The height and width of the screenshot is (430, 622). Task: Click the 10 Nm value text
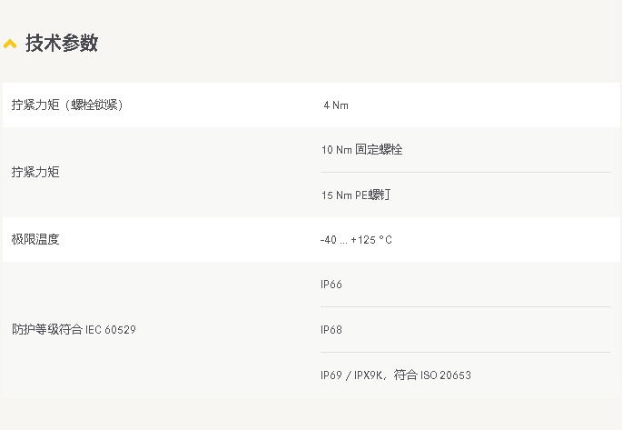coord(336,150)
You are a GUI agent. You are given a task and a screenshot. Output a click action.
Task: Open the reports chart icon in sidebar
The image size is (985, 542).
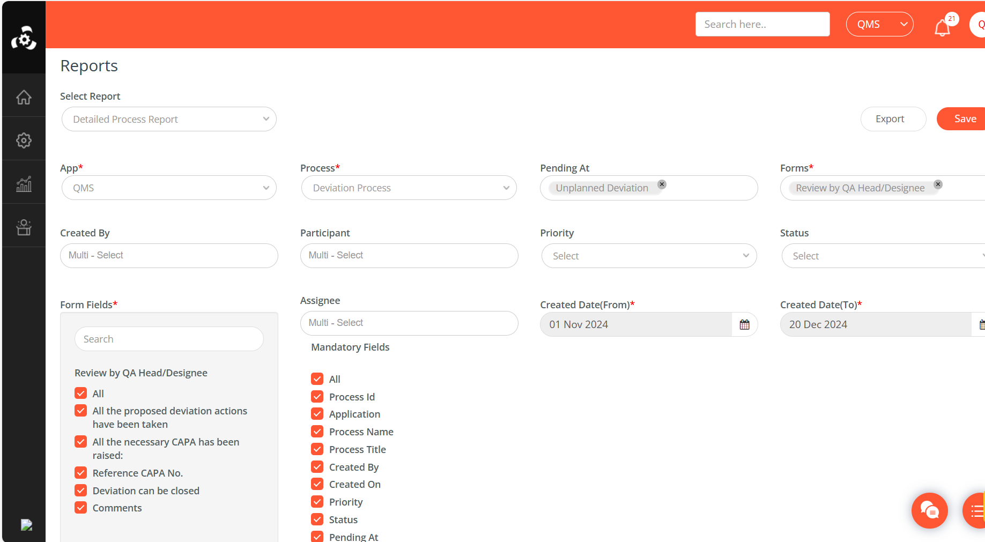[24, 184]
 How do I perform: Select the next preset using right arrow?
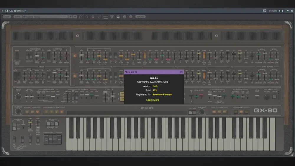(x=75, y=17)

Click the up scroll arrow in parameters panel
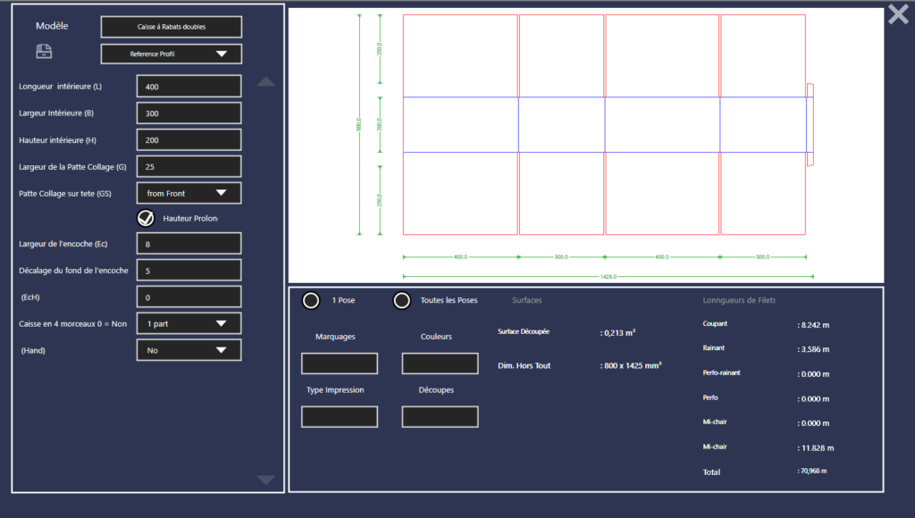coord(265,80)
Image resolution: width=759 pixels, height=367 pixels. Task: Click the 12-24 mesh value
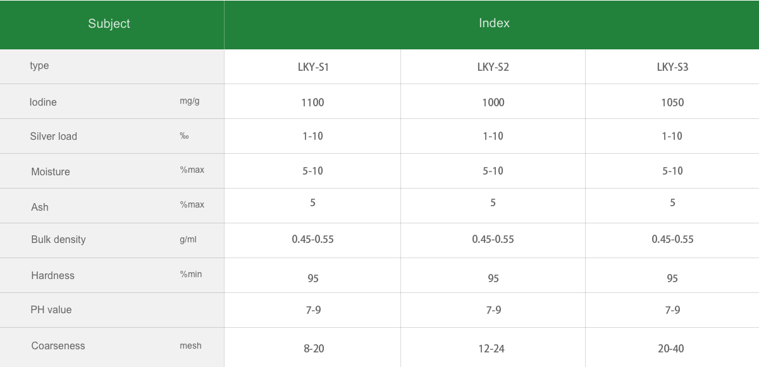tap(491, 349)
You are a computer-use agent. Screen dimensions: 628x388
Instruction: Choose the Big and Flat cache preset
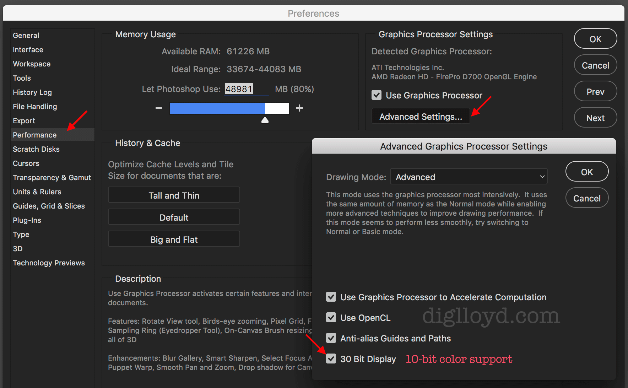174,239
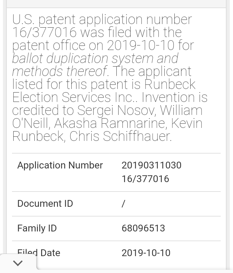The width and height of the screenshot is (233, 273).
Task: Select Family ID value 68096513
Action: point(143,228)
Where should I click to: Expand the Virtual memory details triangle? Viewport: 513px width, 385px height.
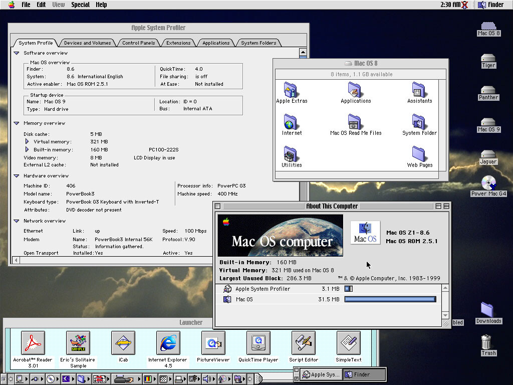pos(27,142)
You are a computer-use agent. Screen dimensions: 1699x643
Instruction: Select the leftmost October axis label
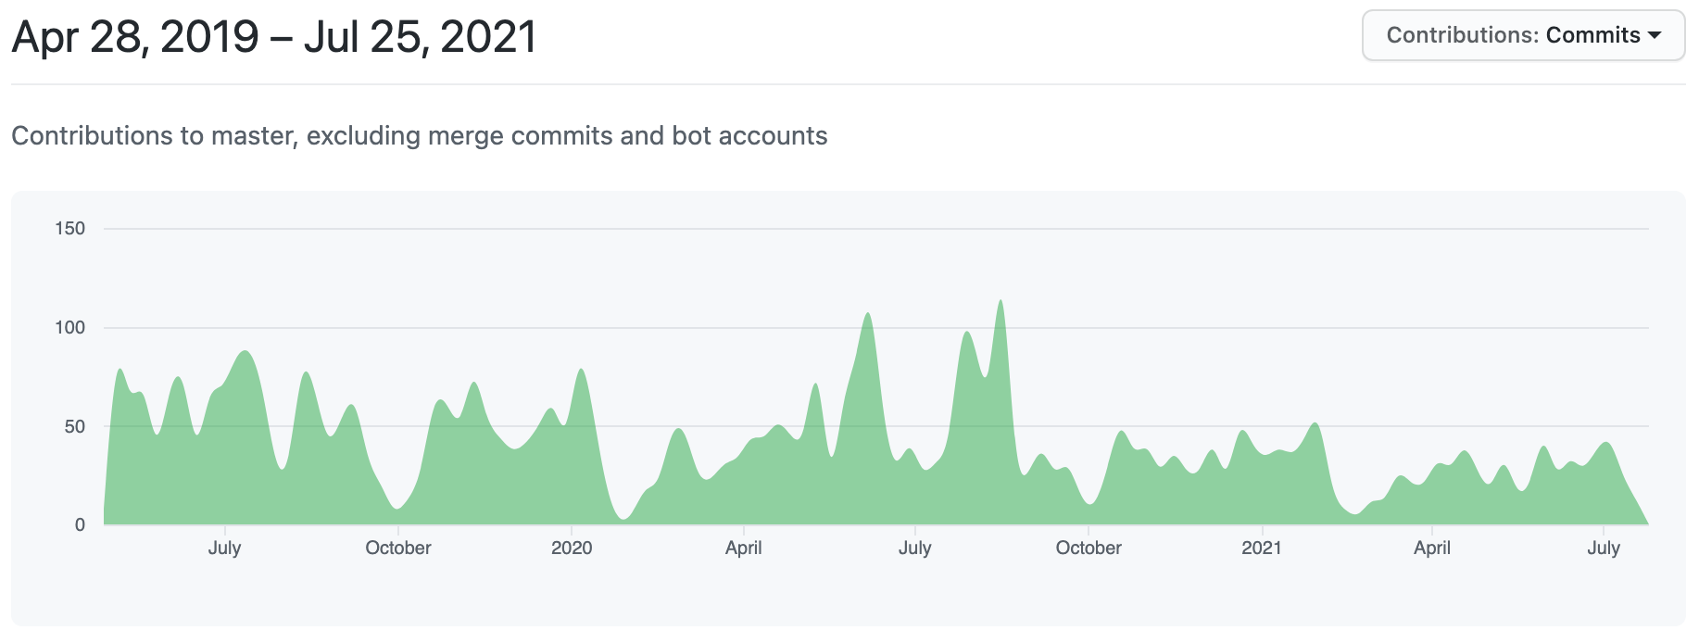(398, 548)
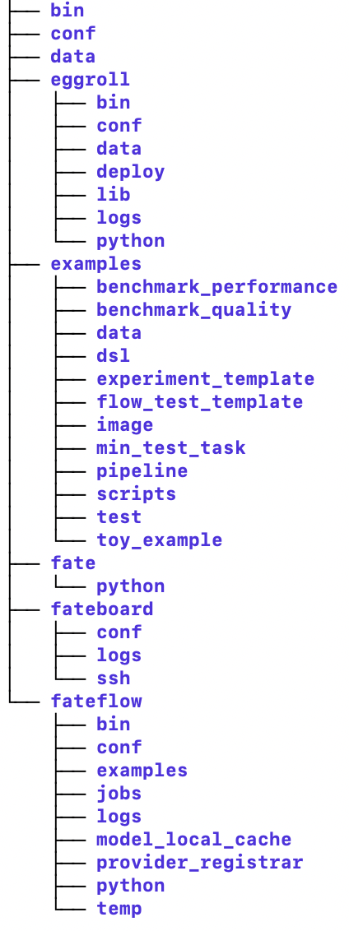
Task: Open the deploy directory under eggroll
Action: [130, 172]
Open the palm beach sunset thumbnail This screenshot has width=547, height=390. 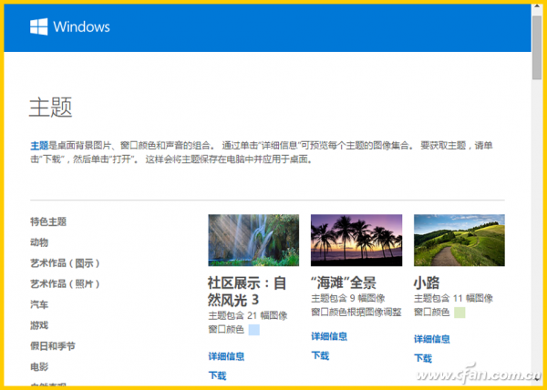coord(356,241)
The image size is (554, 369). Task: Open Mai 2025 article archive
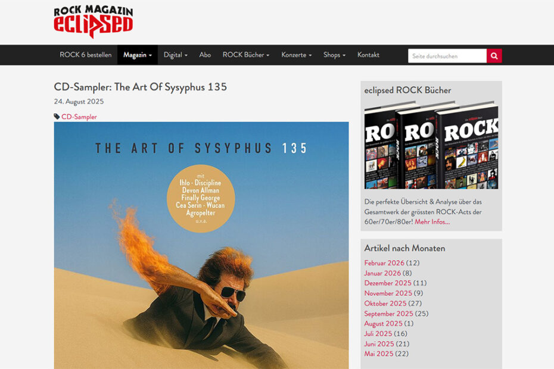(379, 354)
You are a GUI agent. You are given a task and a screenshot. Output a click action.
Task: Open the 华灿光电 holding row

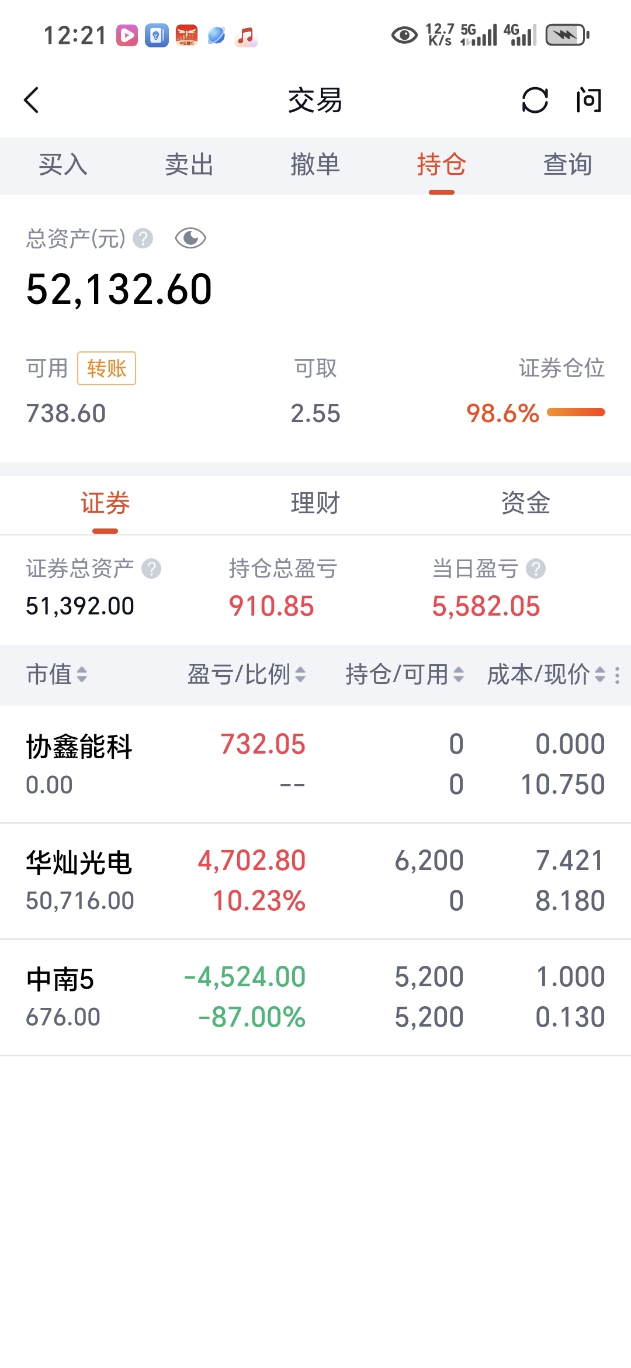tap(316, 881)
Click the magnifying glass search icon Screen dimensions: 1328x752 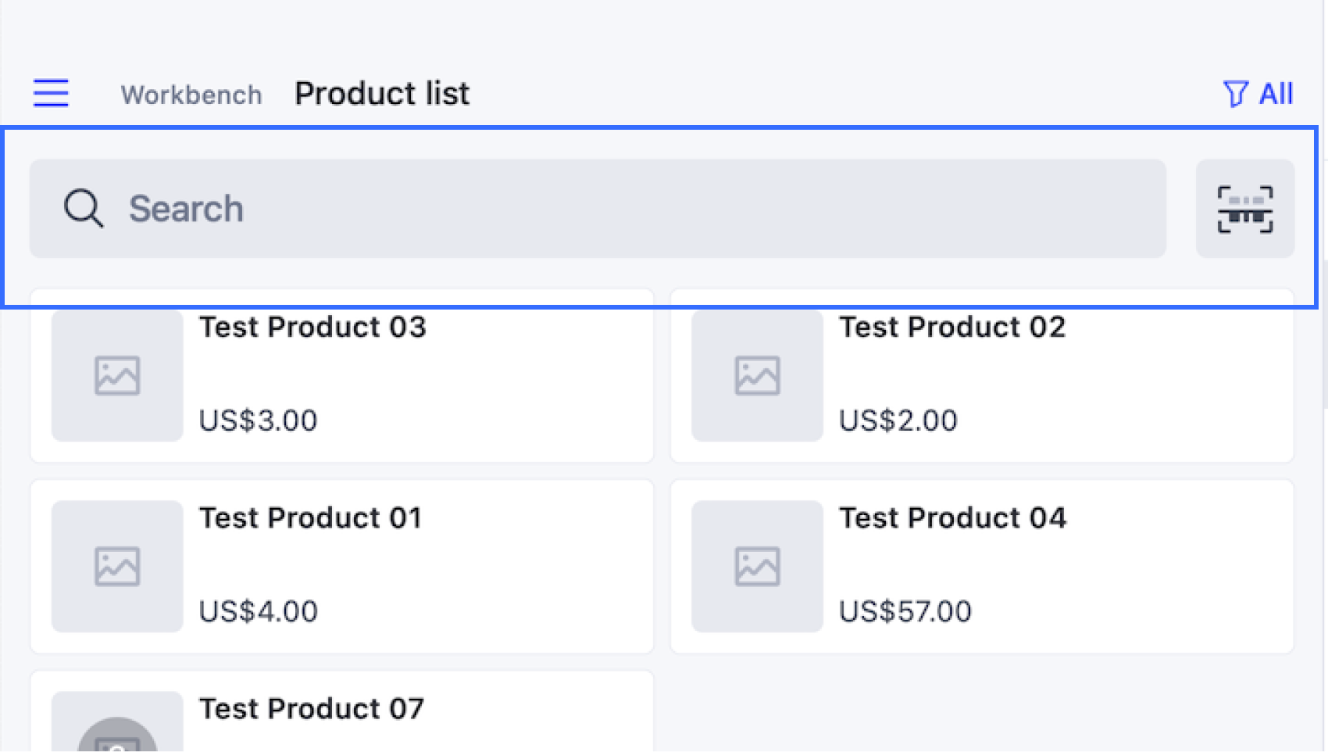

+ + +

▶ [Assignment]
The word is "agent". Copy every line above where it appears.

▶ [Response for this exercise]
You are a GUI agent. You are given a task and a screenshot. Output a click action.
You are a computer-use agent. Screen dimensions: 628x388
You are a computer-use agent. Screen dimensions: 1699x643
You are a GUI agent. You are given a task and a screenshot. Output a click action.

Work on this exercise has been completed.